If you’ve been injured in a workplace accident, chances are you have made a workers compensation claim through Workcover, Queensland’s largest workplace injury insurer.
At the end your rehabilitation, the claim is usually closed by Workcover sending you to a doctor for an independent medical examination (IME) and then issuing you with a Notice of Assessment. The notice quantifies your injury with a score from 0-100%.
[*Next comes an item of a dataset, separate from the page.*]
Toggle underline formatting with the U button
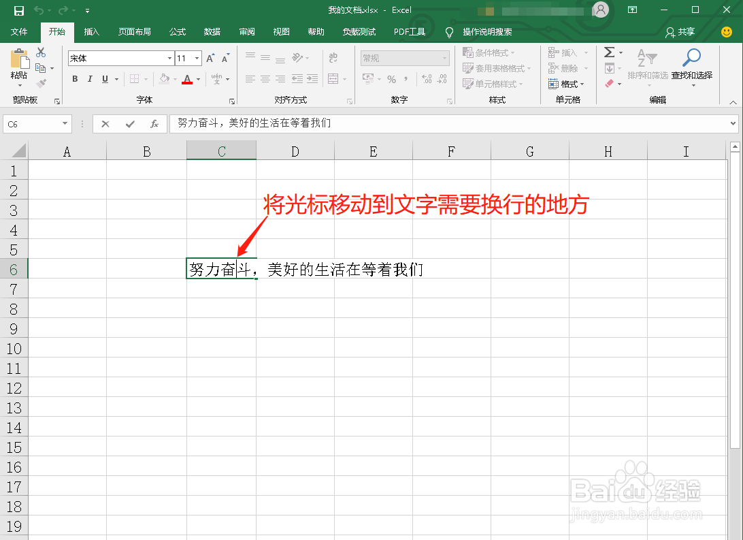Viewport: 743px width, 540px height. pyautogui.click(x=105, y=79)
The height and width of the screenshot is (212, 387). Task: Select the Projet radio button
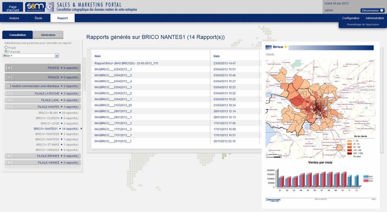pos(6,48)
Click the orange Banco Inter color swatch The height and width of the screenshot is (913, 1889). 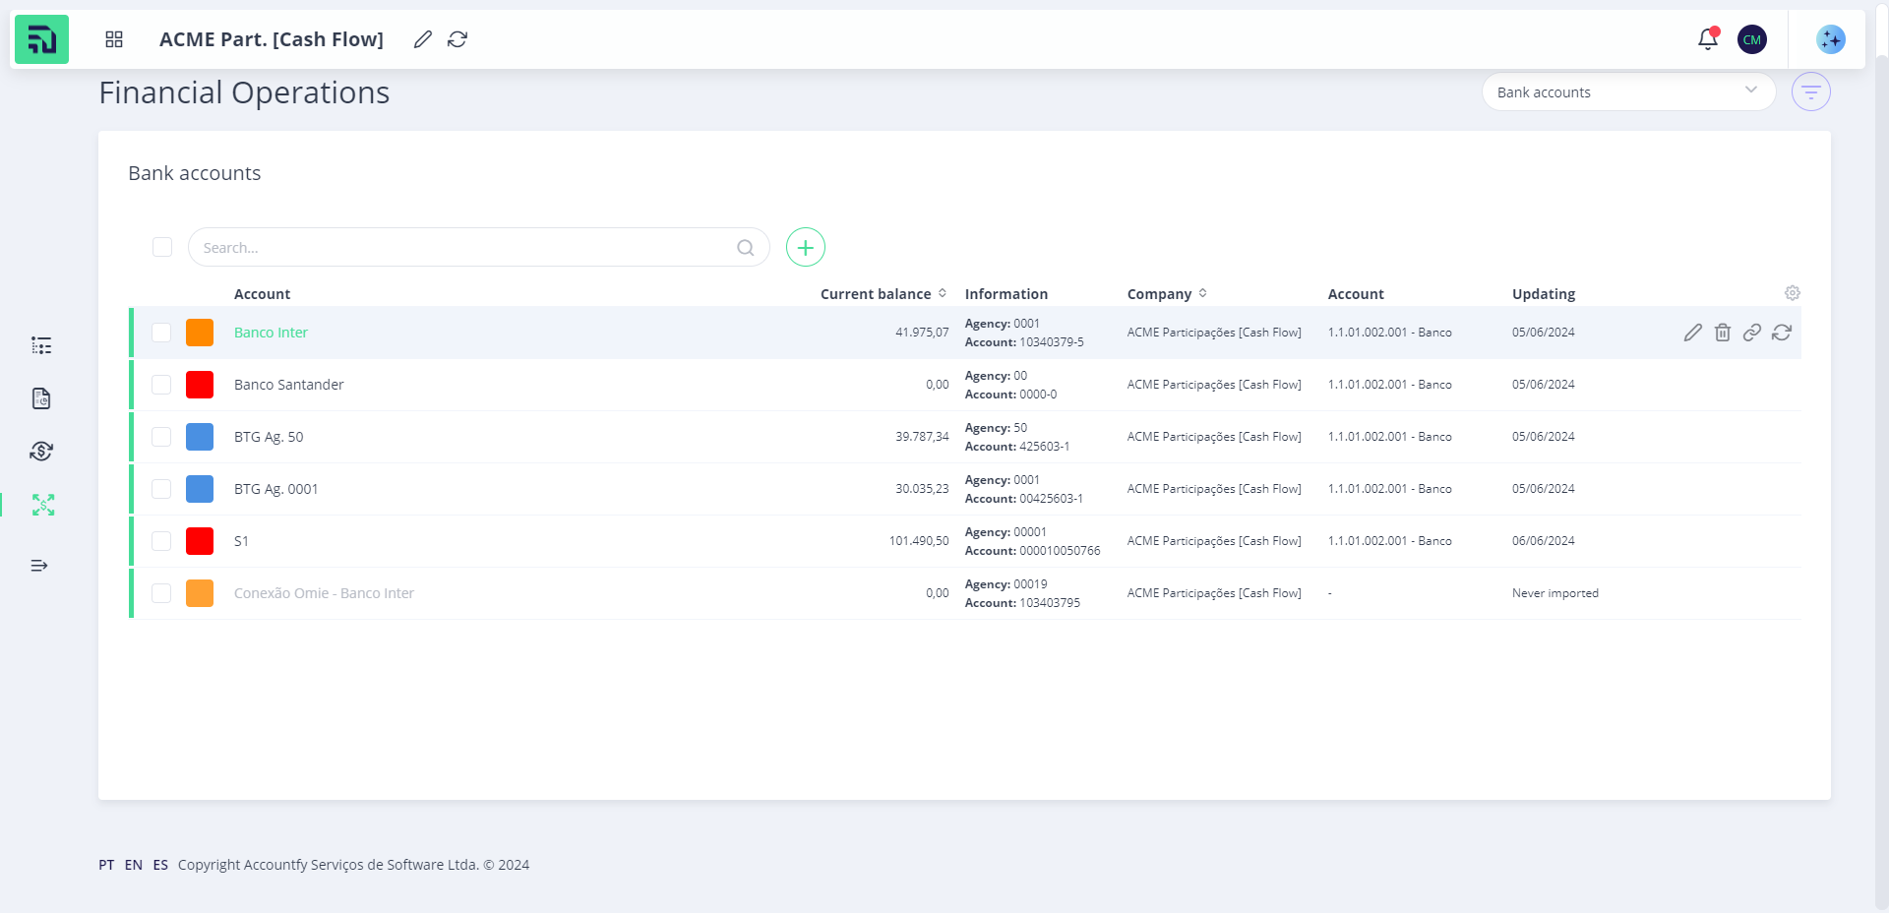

This score is your assessed Degree of Permanent Impairment and if your injury is determined to be 1% or higher, the notice will also include a lump sum offer of compensation. The lump sum offers are almost always much lower than what you would be entitled to if you made a common law claim for damages instead (however not everyone is entitled to make a common law claim). So never accept the lump sum offer in your Notice of Assessment without talking to a lawyer first – most injury lawyers will discuss this with you for free.
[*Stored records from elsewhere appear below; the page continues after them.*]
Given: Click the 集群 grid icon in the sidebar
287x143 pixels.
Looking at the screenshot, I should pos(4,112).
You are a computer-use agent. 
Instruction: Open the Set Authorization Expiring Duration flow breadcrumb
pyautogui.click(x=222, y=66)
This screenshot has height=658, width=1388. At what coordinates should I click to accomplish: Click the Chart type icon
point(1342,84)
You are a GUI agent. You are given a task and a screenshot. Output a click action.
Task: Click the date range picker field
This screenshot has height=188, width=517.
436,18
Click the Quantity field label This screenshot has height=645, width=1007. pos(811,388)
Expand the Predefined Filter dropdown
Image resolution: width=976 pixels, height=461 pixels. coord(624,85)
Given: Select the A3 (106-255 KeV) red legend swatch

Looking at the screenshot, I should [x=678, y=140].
What happens if your Notice of Assessment lists your Degree of Permanent Impairment to be 0%?
If your independent medical examination and subsequent Notice of Assessment quantifies the impairment from your injury to be 0% (no impairment), you aren’t entitled to a lump sum offer of compensation from Workcover. However you might still be entitled to make a common law claim for damages against your employer.
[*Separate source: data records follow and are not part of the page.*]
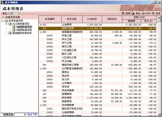Click the 报表 report icon

coord(123,13)
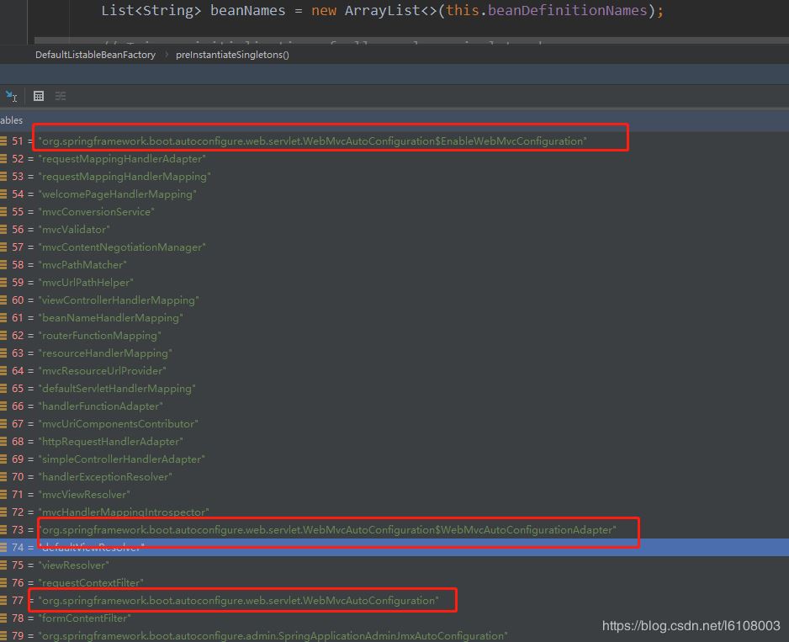Click beanDefinitionNames in the code line
The width and height of the screenshot is (789, 642).
pyautogui.click(x=565, y=10)
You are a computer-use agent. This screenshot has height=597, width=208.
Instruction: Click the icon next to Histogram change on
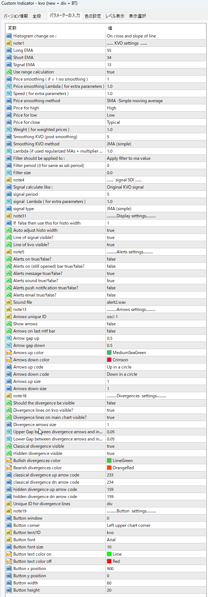pyautogui.click(x=9, y=36)
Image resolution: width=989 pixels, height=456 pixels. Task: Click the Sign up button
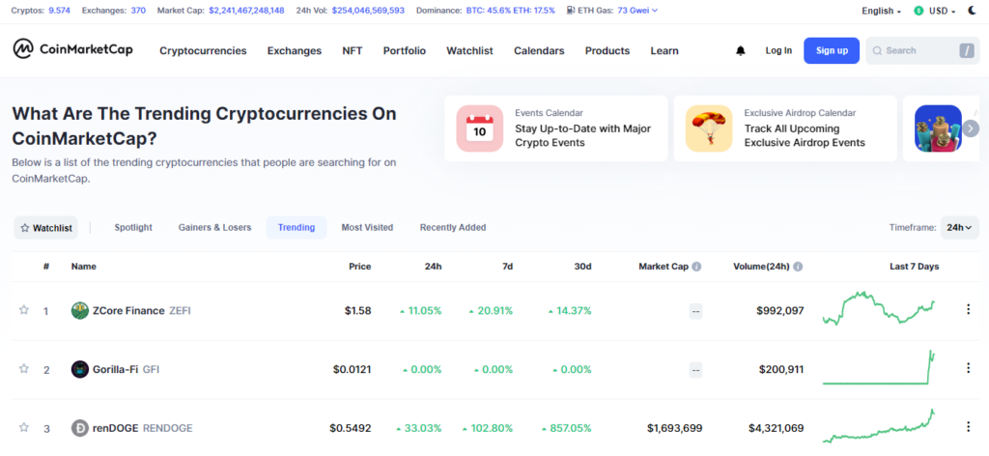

Just because your injury was assessed as part of the Workcover process as 0% does not mean you don’t have a real or serious injury entitling you to serious damages (money). It is entirely possible to successfully sue for hundreds of thousands of dollars after being issued a Notice of Assessment with a degree of permanent impairment score of 0%.
What is a common law claim?
A common law claim is a more formal claim process which can be made by injured workers (after completing the workers compensation rehabilitation process) when their injuries were caused by an unsafe workplace environment or the negligence of their employer. The claim is made against the injured worker’s employer directly.
Commencing a common law claim for damages enables you to obtain your own medical evidence and personal injury lawyers can recommend doctors to you for further assessment who may assess your injuries more fairly and in more detail to support your claim.
You have 6 months from the date of receiving your Notice of Assessment to commence a common law claim so seeking legal representation urgently is a smart idea. If you haven’t received a Notice of Assessment, it is also worth considering legal representation to ensure you that you will receive one as they aren’t always issued.